The Los Angeles-led FBI investigation into the online child pornography group known as "Lost Boy" resulted in the indictments of nineteen Americans and fourteen defendants abroad. The men were charged collectively for running a child exploitation enterprise, among other crimes. The investigation, along with the spinoff case that netted Missouri-based Jeffrey Greenwell, a prolific producer of child pornography, were the subjects of our Jan. 11 feature story, "The Scooby-Doo Files."
Read the original Lost Boy grand jury indictment, filed in September of 2009, here. (Warning, the material is graphic.)
Read Greenwell's guilty plea agreement here.

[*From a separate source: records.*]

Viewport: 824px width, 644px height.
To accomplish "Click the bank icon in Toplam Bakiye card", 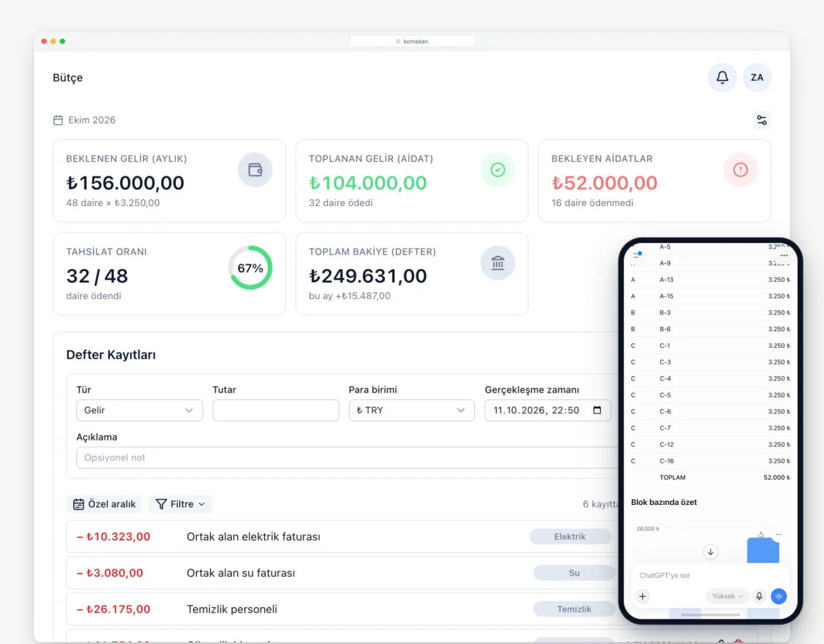I will pos(498,263).
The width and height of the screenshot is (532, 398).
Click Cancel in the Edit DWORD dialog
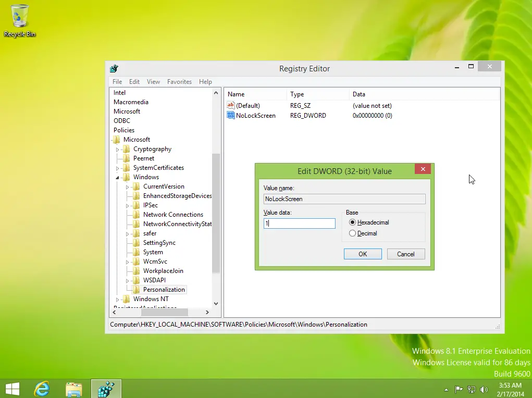pos(405,254)
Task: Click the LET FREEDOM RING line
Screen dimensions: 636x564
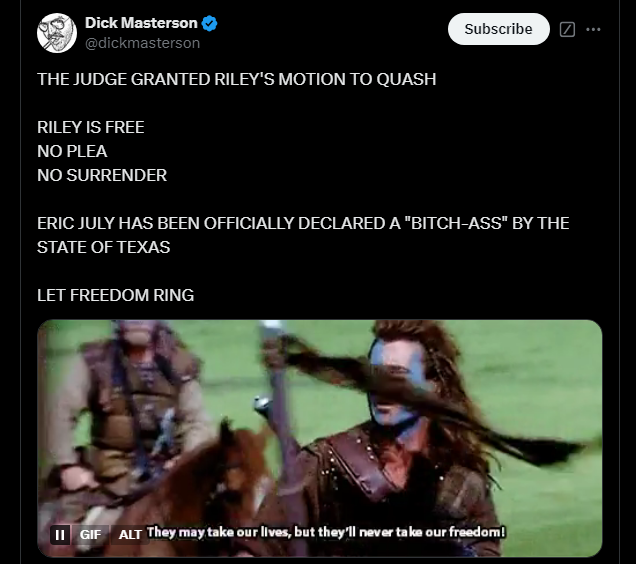Action: (116, 295)
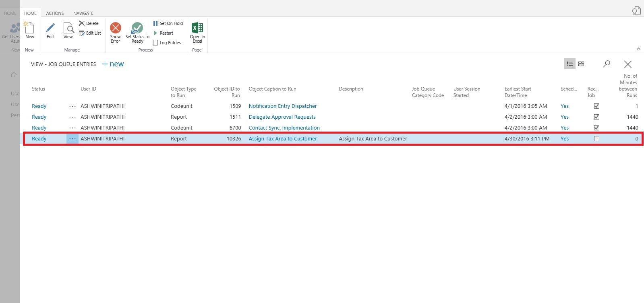Open in Excel using the ribbon icon
Screen dimensions: 644x303
pos(197,29)
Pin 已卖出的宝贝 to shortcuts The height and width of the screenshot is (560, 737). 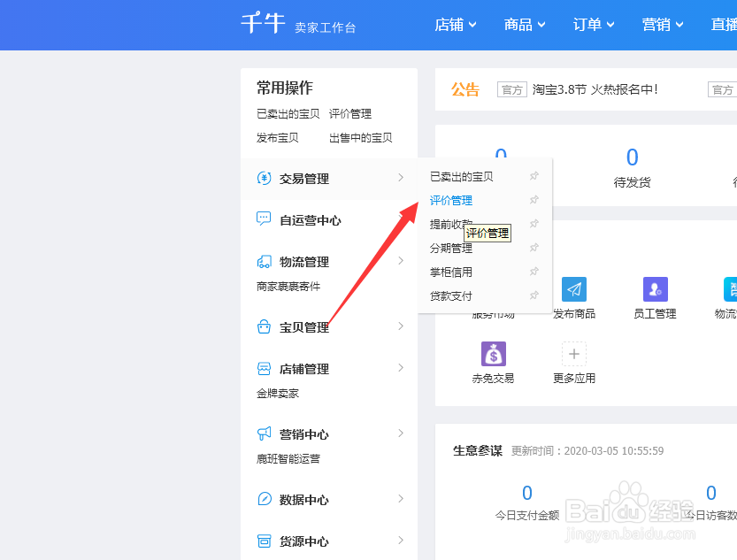[534, 176]
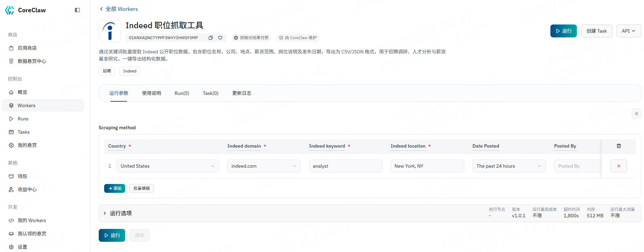Favorite this Worker with the heart icon
644x252 pixels.
click(220, 38)
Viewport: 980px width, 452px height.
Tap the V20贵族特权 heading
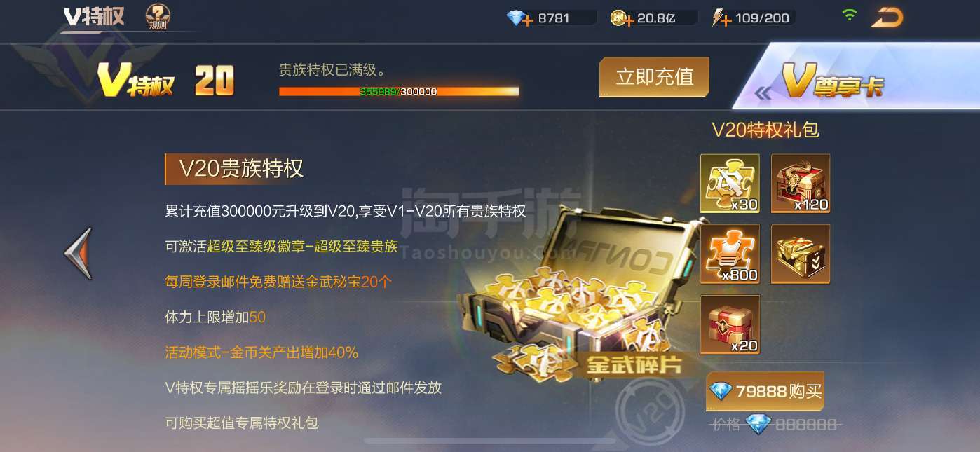tap(241, 169)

The child exploitation enterprise charge, which carries a twenty-year minimum sentence for anyone caught participating in three or more sexual felonies involving three or more victims, is the fruit of the Adam Walsh Child Protection and Safety Act, signed into law in 2006 by President George W. Bush. The new law made significant changes to sexual abuse and exploitation crimes, created new crimes and categorized a new three-tier system of categorizing sex offenders.
Similar to the RICO Act, the exploitation enterprise charge allows judges to levy heavier sentences on child molesters who are engaged in cooperative, sustained criminal efforts with others.
At the time, the Lost Boy indictment represented the largest-ever child exploitation enterprise crackdown since the signing of the Walsh Act, according to the Department of Justice. To date, fifteen U.S. Lost Boy defendants have been convicted, one died in custody and three remain at large. All told, the authorities identified 200 victims as a result of the investigation.
(Since the Lost Boy case, "Operation Delego," a two-and-a-half-year investigation launched December 2009 by the justice department and the Department of Homeland Security, resulted in the indictment of 72 defendants for their participation in Dreamboard -- a private, members-only, online bulletin board created to promote pedophilia, not unlike Lost Boy.)
Greenwell, who produced pornographic images and videos that ultimately appeared on the Lost Boy online bulletin board, pleaded guilty to five counts of production of child pornography. Last October a U.S. District judge sentenced him to twenty years per count, for a total of 100 years in prison.